[Texto de origen]

Después de un concienzudo examen, el doctor concluyó:

—Esto va bien: continúe el tratamiento que le di la otra vez.

De todos modos, se ha de confesar que debe de ser pesado aguantar tres, cuatro o cinco horas de visita. Pacientes y más pacientes, la mayoría sin serlo más que de nombre, pues nada causa más impaciencia que la enfermedad. Cada uno con su carácter y con sus defectos especiales. Limpios o sucios…

—¿Qué edad tiene su hijo? —pregunta el médico.

—Diez años.

—Debe de estar usted equivocada.

—¿Cómo? —contesta la madre, extrañada—. Yo lo he traído al mundo; por tanto, tengo que saber su edad, ¿no? ¿Por qué cree usted que tiene más edad? ¿Es que está muy desarrollado?

—No —responde el doctor—, pero es que parece imposible que en diez años se haya podido poner tan sucio.

Pacientes habladores…

El doctor Morales tiene una enferma cuya única dolencia consiste en que es más charlatana que una cotorra. Un día que acudió a visitarse, el médico le dijo:

—Vamos, señora. Enséñeme la lengua… Muy bien… Ahora téngala así, sacada un rato, que voy a hablar yo.

[/Texto de origen]
[Entradas extraídas]

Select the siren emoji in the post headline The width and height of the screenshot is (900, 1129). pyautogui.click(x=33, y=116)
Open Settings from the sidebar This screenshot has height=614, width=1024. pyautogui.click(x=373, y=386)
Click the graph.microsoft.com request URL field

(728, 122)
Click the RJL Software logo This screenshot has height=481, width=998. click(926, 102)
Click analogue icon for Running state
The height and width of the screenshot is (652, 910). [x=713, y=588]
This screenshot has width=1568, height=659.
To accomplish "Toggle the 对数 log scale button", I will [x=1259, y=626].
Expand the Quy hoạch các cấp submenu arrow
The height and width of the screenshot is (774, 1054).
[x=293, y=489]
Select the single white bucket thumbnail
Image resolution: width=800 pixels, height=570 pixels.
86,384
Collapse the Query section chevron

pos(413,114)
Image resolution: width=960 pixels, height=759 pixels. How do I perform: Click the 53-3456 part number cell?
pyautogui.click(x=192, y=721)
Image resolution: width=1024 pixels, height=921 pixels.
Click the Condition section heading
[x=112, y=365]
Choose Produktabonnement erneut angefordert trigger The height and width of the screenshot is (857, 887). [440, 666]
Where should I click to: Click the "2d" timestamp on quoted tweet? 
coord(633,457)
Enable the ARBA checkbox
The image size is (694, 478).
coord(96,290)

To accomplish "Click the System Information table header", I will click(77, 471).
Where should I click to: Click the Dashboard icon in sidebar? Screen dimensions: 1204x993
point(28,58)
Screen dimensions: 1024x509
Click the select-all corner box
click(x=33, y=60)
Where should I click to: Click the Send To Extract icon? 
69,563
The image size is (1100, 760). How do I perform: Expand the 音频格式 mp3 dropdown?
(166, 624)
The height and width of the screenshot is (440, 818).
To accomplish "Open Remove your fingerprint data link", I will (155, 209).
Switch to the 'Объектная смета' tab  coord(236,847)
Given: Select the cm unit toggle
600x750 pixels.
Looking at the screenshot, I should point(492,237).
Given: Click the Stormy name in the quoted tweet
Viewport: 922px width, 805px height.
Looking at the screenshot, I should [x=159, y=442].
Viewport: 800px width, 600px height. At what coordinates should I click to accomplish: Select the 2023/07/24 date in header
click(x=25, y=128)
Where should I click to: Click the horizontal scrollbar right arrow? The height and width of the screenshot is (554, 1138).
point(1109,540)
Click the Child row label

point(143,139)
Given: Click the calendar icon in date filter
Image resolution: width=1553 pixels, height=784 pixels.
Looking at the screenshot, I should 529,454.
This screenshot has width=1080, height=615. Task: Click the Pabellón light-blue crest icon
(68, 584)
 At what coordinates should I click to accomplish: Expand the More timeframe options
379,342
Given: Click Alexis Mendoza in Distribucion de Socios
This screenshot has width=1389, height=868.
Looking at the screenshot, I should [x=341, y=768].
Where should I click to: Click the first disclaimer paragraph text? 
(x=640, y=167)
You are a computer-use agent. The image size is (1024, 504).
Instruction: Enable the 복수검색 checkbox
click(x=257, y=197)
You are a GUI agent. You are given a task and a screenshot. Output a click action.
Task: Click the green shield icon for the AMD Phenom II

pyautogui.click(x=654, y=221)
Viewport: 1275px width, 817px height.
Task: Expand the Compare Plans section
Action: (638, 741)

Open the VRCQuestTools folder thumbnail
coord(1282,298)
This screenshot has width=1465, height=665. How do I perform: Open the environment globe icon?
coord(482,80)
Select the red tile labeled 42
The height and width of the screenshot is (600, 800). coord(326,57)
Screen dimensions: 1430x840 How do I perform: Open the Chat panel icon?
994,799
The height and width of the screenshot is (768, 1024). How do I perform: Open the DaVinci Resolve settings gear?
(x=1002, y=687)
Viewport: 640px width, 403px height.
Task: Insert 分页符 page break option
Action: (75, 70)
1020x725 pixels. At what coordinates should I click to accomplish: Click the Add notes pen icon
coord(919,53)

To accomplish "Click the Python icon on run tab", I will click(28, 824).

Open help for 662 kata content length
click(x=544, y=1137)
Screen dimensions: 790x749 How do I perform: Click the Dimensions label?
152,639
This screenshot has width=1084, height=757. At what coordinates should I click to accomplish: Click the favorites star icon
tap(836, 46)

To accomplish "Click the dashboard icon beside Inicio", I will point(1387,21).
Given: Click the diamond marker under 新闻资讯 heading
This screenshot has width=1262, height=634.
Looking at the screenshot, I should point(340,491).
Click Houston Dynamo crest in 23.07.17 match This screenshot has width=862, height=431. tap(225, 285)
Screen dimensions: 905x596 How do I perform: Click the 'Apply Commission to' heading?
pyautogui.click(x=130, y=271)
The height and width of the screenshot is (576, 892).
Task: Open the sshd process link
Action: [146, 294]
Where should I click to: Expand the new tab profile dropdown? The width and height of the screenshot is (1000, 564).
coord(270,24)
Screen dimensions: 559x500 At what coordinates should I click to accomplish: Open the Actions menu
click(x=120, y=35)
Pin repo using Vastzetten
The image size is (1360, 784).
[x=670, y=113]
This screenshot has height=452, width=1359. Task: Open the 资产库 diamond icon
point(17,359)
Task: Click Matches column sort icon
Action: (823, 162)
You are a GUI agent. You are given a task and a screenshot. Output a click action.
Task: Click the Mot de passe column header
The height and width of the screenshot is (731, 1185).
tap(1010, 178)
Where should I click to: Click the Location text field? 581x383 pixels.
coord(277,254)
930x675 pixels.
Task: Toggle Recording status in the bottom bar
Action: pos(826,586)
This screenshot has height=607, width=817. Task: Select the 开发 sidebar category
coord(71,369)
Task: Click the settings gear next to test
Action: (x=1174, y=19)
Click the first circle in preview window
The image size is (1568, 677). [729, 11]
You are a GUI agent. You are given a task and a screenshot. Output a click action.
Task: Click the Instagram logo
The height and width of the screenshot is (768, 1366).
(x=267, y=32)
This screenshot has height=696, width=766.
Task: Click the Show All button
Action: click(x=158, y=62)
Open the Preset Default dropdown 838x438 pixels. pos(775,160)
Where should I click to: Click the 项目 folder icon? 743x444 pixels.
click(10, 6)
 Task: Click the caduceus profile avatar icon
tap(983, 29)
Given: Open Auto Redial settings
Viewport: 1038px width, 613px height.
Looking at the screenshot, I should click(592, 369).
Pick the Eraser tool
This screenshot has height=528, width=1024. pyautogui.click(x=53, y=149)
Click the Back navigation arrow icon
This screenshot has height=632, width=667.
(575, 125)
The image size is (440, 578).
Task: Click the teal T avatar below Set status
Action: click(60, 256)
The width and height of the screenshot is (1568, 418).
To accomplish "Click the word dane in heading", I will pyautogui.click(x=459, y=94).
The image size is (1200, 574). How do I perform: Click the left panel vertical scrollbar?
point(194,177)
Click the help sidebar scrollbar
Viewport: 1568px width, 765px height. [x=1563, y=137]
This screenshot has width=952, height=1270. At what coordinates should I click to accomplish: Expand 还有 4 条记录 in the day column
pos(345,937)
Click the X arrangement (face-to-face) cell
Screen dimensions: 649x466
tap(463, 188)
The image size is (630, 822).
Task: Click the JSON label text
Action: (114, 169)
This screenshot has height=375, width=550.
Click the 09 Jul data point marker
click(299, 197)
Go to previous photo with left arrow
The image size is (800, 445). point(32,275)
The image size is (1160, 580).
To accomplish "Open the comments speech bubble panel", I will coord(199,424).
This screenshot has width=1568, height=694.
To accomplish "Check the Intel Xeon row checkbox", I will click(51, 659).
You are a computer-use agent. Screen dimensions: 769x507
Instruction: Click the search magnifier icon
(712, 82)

[/Entradas extraídas]

Tareas requeridas:
a. Transcribe del fragmento sobre las visitas al médico el pasaje que va desde "Después de un" hasta "está muy desarrollado?", ambos incluidos.
b. Prosigue el fragmento sobre las visitas al médico a partir de su última frase.
Las entradas provienen de una fuente distinta a la del fragmento.

Lista de respuestas:
a.
Después de un concienzudo examen, el doctor concluyó:

—Esto va bien: continúe el tratamiento que le di la otra vez.

De todos modos, se ha de confesar que debe de ser pesado aguantar tres, cuatro o cinco horas de visita. Pacientes y más pacientes, la mayoría sin serlo más que de nombre, pues nada causa más impaciencia que la enfermedad. Cada uno con su carácter y con sus defectos especiales. Limpios o sucios…

—¿Qué edad tiene su hijo? —pregunta el médico.

—Diez años.

—Debe de estar usted equivocada.

—¿Cómo? —contesta la madre, extrañada—. Yo lo he traído al mundo; por tanto, tengo que saber su edad, ¿no? ¿Por qué cree usted que tiene más edad? ¿Es que está muy desarrollado?

b.
Pacientes bromistas…

Un chungón quería burlarse de un médico. Va a su casa y le expone la extraña enfermedad que pretende tener: no puede decir una palabra sin mentir. El doctor, que ha adivinado en seguida la broma, no vacila. Responde al bromista que su caso, aunque raro, no es excepcional. La curación es segura. Pide a su cliente que vuelva a su despacho al día siguiente a la misma hora. Así lo hace el bromista, curioso de saber cómo acabaría el asunto. Entonces el doctor le presenta en una cajita unas píldoras y le dice:

—Tome dos y másquelas lentamente.

El otro obedece y de pronto hace una mueca, escupe con asco y dice:

—Pero ¡si esto es mierda!

—Efectivamente —dice el doctor—. Ha dicho la verdad. Está usted curado.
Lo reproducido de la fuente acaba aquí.